The German bank argues that the steelmaker’s action benefited from share buyback programs, the resumption of the economic cycle, and the end of certain swords of Damocles. The group, for example, sold its assets in Kazakhstan, a country where an accident had tarnished its reputation, and did not acquire the American US Steel, ultimately bought by the Japanese Nippon Steel Corporation, even though the market feared this potential transaction.

But the establishment across the Rhine considers that the steelmaker’s stock market rebound is doomed to lose strength, while the economic situation is not that encouraging. “The demand rebound in many key markets remains weak as Chinese data remains weak and continues to weigh on steel and iron ore prices,” she explains.

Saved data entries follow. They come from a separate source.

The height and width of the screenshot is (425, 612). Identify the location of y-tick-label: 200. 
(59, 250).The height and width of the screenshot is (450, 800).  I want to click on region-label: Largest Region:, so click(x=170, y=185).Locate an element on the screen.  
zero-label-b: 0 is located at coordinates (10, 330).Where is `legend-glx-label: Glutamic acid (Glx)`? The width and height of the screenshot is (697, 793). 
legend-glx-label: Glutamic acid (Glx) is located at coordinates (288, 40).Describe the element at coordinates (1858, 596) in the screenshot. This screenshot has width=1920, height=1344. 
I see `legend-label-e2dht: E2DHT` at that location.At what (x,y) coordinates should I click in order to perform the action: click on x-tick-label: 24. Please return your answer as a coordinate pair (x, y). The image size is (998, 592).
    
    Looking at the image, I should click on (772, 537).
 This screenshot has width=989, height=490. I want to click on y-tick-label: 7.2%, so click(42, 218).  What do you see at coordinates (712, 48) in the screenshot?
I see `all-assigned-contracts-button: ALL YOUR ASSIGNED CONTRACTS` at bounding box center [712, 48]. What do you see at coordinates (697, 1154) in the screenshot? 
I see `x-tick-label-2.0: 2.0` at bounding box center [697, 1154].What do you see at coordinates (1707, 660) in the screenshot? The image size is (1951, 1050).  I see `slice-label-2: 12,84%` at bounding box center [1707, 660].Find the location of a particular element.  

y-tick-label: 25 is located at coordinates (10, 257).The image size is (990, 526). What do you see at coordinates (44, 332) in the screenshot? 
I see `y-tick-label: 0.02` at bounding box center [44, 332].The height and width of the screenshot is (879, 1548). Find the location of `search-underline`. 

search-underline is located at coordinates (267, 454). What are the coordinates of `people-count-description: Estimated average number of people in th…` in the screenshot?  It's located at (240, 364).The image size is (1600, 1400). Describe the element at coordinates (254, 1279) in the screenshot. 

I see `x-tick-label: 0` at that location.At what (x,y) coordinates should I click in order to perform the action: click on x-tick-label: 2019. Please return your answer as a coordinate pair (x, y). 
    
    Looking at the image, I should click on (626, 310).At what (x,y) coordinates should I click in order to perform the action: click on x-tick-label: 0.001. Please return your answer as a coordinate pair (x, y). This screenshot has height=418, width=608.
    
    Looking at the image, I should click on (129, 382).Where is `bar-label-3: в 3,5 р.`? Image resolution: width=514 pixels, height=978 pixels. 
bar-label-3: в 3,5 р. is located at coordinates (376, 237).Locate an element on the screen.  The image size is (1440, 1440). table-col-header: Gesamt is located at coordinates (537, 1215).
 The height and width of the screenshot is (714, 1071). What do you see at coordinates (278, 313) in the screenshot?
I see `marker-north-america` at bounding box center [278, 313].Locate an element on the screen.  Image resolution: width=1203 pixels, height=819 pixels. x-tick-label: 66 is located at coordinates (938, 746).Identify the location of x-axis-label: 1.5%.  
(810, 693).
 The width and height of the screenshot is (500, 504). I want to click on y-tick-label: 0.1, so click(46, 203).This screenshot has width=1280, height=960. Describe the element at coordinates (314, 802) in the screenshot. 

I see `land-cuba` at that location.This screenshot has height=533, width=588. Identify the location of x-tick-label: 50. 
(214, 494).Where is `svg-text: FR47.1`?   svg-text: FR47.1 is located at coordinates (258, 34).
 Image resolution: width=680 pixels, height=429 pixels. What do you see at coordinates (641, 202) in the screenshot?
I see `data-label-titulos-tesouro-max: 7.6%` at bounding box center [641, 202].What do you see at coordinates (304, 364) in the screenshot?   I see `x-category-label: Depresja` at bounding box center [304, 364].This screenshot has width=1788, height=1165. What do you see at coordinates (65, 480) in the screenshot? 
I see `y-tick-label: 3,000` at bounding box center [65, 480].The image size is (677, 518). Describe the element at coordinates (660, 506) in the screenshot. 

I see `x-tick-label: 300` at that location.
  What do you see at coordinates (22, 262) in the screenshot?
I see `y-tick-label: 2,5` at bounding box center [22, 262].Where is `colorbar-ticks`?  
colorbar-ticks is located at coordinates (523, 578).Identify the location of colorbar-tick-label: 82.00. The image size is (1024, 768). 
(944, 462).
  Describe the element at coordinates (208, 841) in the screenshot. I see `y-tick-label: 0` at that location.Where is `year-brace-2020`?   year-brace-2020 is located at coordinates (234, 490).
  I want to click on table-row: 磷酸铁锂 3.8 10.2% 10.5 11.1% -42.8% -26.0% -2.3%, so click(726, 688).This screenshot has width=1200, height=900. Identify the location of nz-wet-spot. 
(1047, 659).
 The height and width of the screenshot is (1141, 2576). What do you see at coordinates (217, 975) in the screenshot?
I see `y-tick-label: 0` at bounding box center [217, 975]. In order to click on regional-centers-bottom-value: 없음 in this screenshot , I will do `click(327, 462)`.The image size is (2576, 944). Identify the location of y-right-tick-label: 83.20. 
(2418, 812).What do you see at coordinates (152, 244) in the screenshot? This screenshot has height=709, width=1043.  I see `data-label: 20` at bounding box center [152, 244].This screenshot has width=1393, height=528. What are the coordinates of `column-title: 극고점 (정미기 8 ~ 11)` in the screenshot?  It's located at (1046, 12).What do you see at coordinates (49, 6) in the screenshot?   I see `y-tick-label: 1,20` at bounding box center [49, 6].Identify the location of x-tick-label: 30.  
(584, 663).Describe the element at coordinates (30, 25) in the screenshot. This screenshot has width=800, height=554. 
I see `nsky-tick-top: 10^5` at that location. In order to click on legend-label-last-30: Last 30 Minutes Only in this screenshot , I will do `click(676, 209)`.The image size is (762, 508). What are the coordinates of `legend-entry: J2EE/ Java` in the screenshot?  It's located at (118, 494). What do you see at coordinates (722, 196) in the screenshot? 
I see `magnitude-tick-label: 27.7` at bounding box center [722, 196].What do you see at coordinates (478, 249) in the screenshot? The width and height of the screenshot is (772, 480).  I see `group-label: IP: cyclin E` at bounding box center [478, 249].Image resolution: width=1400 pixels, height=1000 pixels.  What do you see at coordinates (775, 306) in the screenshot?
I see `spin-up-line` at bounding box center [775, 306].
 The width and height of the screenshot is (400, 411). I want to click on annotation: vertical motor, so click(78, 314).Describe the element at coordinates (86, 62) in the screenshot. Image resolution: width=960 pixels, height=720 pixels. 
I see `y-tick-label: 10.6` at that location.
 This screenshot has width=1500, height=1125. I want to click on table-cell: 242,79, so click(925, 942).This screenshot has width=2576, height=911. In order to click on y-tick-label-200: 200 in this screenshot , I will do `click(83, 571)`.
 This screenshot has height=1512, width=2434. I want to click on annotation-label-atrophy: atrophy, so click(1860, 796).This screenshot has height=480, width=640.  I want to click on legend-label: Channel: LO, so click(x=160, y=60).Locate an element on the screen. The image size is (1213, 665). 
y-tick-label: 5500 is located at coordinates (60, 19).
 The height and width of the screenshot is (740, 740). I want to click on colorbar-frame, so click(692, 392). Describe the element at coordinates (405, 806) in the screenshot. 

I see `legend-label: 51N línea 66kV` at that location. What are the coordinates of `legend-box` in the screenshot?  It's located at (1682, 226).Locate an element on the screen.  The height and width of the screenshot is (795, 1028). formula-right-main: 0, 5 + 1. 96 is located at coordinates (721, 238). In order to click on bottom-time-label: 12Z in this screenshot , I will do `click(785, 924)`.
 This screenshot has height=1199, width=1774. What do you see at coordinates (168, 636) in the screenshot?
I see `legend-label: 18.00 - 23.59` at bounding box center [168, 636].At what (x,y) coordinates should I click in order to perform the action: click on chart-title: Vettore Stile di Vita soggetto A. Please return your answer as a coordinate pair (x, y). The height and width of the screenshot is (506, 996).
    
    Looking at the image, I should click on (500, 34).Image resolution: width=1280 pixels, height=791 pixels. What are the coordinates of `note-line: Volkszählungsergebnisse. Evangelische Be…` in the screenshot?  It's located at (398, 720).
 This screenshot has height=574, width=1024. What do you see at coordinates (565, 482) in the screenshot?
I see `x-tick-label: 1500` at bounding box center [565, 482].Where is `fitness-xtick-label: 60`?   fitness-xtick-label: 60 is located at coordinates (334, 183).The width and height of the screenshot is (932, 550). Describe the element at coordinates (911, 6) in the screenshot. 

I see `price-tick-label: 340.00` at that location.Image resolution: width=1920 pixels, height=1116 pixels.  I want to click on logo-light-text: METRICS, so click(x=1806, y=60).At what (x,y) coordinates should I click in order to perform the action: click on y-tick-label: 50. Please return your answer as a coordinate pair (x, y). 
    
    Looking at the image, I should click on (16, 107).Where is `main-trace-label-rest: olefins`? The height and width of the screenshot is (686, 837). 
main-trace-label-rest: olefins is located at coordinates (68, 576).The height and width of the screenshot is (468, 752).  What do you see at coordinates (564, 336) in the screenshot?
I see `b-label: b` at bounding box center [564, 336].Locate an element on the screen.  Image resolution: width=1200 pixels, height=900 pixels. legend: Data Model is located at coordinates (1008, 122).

As a result, Deutsche Bank lowered its gross operating profit (Ebitda) outlook for ArcelorMittal from 2024 to 2026, slashing its figures by 10% to 13%, depending on the year.

Certainly, the company has many projects likely to improve its growth in the coming years, such as the expansion of its iron mine in Liberia. But these projects will take time to produce their benefits, she judges.

The cash machine is running out of steam

“Add to this continued inflationary trends and increased spending needed for decarbonization, and this means we are likely to enter a phase where execution and budget risks are likely to increase, while the conversion (of results into) cash will fade,” argues the German bank.

And with less cash generated, ArcelorMittal will have less latitude to return cash to its shareholders and therefore carry out major share buyback programs as it has done in recent years. As a result, Deutsche Bank believes that these securities buybacks will fade in the coming months.

Last point: the German bank highlights the questions linked to the entry into the capital of the French manufacturer of seamless tubes Valllourec last month. ArcelorMittal bought Apollo’s stake in this company, taking 28.4% of the capital for 955 million euros.

“Even if we think that this is perhaps only the first step before the discovery of synergies and a possible increased commitment (from ArcelorMittal to the capital of Vallourec, Editor’s note), the moment and the context can bring investors to question the company’s approach to allocating capital to mergers and acquisitions,” Deutsche Bank said. In other words, this participation is enough to make investors doubtful.

Oddo BHF, for its part, feared in March that this investment in Vallourec would slow down buybacks of ArcelorMittal shares.